* DESCRIPTION OF THE TASK *
Rewrite the rows from the line with "You are a computer-use agent. Screen" up to and including the line with "Action: pyautogui.click(x=248, y=55)", substituting "Show Buttons" for "Hide Buttons" and leaving everything else unchanged.

--- Begin PROVIDED INFORMATION ---

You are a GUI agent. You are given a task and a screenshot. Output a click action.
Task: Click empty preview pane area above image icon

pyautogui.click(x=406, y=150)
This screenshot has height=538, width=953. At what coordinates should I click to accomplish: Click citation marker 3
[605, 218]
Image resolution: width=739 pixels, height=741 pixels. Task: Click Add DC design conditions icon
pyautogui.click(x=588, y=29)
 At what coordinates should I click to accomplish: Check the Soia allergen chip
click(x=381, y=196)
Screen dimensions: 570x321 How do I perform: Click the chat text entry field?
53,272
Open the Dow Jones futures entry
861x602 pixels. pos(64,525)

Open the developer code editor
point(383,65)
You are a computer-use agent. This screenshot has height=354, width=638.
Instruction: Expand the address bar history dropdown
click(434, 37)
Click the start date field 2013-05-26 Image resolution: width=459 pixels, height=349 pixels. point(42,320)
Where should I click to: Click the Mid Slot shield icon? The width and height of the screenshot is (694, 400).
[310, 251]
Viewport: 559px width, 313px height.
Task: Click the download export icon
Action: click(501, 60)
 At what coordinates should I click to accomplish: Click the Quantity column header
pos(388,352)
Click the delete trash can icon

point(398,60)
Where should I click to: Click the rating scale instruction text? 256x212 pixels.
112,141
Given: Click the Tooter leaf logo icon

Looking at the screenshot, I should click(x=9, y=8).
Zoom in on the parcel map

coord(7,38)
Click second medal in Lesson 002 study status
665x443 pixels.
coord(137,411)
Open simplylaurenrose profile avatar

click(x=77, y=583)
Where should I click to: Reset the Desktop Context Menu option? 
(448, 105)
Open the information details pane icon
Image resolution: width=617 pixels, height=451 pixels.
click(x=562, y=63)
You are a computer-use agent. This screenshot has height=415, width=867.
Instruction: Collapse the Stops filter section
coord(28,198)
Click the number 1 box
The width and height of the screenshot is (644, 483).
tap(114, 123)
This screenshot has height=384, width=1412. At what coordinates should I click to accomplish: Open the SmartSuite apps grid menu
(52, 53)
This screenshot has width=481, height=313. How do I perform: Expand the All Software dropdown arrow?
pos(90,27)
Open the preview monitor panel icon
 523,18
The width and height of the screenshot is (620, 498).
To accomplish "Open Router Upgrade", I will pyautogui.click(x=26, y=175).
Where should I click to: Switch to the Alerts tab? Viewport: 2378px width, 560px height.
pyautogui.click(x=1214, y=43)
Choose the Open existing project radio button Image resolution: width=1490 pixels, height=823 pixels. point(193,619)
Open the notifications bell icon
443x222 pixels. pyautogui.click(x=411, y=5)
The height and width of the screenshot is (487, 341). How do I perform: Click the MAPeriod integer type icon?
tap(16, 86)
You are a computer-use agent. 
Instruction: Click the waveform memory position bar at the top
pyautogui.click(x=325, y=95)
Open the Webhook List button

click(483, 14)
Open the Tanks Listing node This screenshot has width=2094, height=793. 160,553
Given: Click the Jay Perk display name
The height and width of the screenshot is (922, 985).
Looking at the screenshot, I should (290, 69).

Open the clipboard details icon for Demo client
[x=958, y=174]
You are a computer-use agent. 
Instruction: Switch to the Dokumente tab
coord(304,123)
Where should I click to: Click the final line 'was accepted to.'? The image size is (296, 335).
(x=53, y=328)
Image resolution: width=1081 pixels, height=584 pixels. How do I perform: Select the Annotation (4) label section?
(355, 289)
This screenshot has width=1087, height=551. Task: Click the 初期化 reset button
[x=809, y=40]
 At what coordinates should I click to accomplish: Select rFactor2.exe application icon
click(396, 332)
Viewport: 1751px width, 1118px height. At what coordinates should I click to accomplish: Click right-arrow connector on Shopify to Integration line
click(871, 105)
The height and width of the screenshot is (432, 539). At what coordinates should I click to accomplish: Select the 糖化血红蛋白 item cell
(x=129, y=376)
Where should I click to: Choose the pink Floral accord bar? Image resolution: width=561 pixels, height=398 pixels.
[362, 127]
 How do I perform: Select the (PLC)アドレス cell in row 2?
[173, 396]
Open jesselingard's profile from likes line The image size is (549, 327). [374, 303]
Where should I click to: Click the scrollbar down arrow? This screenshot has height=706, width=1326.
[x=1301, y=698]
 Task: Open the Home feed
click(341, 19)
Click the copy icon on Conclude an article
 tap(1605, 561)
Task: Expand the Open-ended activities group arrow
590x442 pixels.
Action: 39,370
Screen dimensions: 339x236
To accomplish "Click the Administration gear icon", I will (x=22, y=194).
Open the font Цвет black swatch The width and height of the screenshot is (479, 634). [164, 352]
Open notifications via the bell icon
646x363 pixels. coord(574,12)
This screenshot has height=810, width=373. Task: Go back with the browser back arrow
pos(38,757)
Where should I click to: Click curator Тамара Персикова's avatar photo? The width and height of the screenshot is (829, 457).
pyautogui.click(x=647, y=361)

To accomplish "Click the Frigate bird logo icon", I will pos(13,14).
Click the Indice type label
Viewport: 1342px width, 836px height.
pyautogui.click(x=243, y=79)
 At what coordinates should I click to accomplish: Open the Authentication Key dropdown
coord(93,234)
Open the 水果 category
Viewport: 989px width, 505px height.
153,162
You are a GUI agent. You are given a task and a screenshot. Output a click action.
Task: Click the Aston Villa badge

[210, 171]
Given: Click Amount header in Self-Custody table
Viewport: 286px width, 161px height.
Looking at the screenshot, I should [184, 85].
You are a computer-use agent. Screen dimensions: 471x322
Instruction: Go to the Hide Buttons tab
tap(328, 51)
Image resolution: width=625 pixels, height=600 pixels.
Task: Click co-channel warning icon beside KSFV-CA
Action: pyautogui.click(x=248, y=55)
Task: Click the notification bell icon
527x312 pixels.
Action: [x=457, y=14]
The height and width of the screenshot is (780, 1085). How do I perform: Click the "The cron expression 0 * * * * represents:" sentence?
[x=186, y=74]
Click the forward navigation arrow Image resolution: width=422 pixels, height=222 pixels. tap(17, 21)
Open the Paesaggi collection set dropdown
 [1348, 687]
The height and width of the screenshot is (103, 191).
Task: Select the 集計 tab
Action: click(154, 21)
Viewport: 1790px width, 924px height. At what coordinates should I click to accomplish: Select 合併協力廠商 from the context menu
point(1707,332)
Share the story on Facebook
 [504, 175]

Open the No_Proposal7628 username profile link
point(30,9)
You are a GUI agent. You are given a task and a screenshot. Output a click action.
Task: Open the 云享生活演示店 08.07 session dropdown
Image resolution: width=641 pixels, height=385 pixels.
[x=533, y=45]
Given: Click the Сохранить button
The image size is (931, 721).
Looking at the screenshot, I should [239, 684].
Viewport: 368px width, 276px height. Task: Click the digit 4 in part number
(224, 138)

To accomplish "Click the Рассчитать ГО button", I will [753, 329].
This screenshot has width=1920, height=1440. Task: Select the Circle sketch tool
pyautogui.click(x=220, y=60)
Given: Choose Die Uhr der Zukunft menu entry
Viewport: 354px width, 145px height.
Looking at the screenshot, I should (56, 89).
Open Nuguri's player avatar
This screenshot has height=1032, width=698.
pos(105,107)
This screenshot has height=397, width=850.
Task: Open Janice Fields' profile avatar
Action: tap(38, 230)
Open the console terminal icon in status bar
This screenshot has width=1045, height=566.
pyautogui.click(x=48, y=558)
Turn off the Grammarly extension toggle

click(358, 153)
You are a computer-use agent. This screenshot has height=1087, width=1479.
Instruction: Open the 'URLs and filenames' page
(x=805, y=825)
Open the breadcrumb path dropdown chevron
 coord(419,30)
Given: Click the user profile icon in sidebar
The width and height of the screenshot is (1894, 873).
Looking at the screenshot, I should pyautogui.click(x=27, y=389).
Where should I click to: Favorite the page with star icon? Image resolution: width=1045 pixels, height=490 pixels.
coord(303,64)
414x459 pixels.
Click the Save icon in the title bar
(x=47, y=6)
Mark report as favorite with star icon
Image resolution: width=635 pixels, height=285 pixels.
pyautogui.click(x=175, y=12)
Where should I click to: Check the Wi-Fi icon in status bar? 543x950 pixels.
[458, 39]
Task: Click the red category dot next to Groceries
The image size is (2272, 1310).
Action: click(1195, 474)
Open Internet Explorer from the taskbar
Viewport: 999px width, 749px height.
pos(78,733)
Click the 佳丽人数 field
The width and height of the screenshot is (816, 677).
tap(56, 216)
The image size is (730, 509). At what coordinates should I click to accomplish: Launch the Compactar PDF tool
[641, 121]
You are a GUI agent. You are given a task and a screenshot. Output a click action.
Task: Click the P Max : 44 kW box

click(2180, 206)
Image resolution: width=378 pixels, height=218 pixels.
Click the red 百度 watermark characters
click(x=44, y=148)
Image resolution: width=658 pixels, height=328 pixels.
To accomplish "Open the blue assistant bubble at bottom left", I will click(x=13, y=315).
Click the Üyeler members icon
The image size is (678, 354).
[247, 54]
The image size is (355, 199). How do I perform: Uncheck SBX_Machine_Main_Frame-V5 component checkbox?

--- End PROVIDED INFORMATION ---

* EXERCISE OUTPUT *
You are a computer-use agent. Screen dimensions: 471x322
Instruction: Go to the Show Buttons tab
tap(328, 51)
Image resolution: width=625 pixels, height=600 pixels.
Task: Click co-channel warning icon beside KSFV-CA
Action: pyautogui.click(x=248, y=55)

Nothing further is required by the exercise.